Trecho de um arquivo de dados
•••••

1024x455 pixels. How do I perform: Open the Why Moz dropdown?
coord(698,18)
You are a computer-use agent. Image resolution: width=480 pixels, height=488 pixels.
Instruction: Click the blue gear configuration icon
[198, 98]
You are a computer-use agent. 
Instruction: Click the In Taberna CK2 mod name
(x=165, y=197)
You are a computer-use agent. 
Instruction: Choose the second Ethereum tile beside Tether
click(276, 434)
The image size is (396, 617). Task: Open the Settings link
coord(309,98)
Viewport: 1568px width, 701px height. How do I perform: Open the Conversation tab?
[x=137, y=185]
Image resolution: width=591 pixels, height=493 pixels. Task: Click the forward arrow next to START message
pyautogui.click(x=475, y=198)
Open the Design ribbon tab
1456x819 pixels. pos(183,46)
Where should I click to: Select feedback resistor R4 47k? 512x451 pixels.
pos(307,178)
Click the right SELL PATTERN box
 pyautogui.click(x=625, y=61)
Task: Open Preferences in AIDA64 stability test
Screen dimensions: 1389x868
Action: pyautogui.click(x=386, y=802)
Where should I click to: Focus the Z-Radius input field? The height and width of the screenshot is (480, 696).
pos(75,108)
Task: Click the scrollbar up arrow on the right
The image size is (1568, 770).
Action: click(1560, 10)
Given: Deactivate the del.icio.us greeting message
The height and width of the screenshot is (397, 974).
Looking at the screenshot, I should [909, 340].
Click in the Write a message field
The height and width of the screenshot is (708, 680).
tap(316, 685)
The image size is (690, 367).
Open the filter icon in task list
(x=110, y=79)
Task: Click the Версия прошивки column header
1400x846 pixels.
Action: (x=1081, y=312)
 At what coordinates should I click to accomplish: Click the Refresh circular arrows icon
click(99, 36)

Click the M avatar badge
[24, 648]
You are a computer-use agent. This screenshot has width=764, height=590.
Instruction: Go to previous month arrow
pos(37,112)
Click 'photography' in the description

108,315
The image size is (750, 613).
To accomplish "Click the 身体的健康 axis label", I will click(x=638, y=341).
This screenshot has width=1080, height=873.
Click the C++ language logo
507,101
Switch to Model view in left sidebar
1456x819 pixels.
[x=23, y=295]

•••••

| Pedido |
Escreva de novo todas as entradas acima, linha por linha, sem mudar nada.

| Resposta completa |
1024x455 pixels. How do I perform: Open the Why Moz dropdown?
coord(698,18)
You are a computer-use agent. Image resolution: width=480 pixels, height=488 pixels.
Instruction: Click the blue gear configuration icon
[198, 98]
You are a computer-use agent. 
Instruction: Click the In Taberna CK2 mod name
(x=165, y=197)
You are a computer-use agent. 
Instruction: Choose the second Ethereum tile beside Tether
click(276, 434)
The image size is (396, 617). Task: Open the Settings link
coord(309,98)
Viewport: 1568px width, 701px height. How do I perform: Open the Conversation tab?
[x=137, y=185]
Image resolution: width=591 pixels, height=493 pixels. Task: Click the forward arrow next to START message
pyautogui.click(x=475, y=198)
Open the Design ribbon tab
1456x819 pixels. pos(183,46)
Where should I click to: Select feedback resistor R4 47k? 512x451 pixels.
pos(307,178)
Click the right SELL PATTERN box
 pyautogui.click(x=625, y=61)
Task: Open Preferences in AIDA64 stability test
Screen dimensions: 1389x868
Action: pyautogui.click(x=386, y=802)
Where should I click to: Focus the Z-Radius input field? The height and width of the screenshot is (480, 696).
pos(75,108)
Task: Click the scrollbar up arrow on the right
The image size is (1568, 770).
Action: click(1560, 10)
Given: Deactivate the del.icio.us greeting message
The height and width of the screenshot is (397, 974).
Looking at the screenshot, I should [909, 340].
Click in the Write a message field
The height and width of the screenshot is (708, 680).
tap(316, 685)
The image size is (690, 367).
Open the filter icon in task list
(x=110, y=79)
Task: Click the Версия прошивки column header
1400x846 pixels.
Action: (x=1081, y=312)
 At what coordinates should I click to accomplish: Click the Refresh circular arrows icon
click(99, 36)

Click the M avatar badge
[24, 648]
You are a computer-use agent. This screenshot has width=764, height=590.
Instruction: Go to previous month arrow
pos(37,112)
Click 'photography' in the description

108,315
The image size is (750, 613).
To accomplish "Click the 身体的健康 axis label", I will click(x=638, y=341).
This screenshot has width=1080, height=873.
Click the C++ language logo
507,101
Switch to Model view in left sidebar
1456x819 pixels.
[x=23, y=295]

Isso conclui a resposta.